Has it been 10 to 14 days after your lab work was done. I've discovered that some of my doctor's offices require almost a week, after they've received the lab results back before I hear from anyone. The doctor has to examine the lab results, then write out the instructions to his/her staff to contact me. If I havn't heard anything after two weeks, I usually feel free to call the doctor's office and request a return call about my lab results.

I don't usually hear from the doctor's office if my lab results are within "normal" limits.

I don't know how much experience you've had with doctor's during the last 5-7 years, but ever one of my doctor's is seeing more patients within the same number of hours. (My rheumy is not working non-stop right through what used to be their lunch hour). What I am trying to say is I believe your expectations about the doctor seeming to be welcoming might be unrealistic, if you expect anything more than a "Hello, I'm Dr.______, what brought you here today?" That's been about it for me with new doctor's.

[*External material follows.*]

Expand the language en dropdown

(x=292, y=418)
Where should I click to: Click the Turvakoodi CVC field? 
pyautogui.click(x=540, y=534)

I am not minimizing your feeling frustrated. I can only say "I've been right where you are right now" . As my lupus has gradually caused new medical disorders, I now have 7 different doctor's all taking care of "different parts of me....my kidneys, brain, spine, nervous system,......" I experience some form of "doctor's office drama" every week or so. I've just developed a higher tolerance for it all then you apparently have. My advise is that you just continue being assertive and your own advocate!

Call your doctor's office and simply schedule an appointment. When the doctor's staff ask you, "why do you need to see the doctor" simply respond "I am still very ill".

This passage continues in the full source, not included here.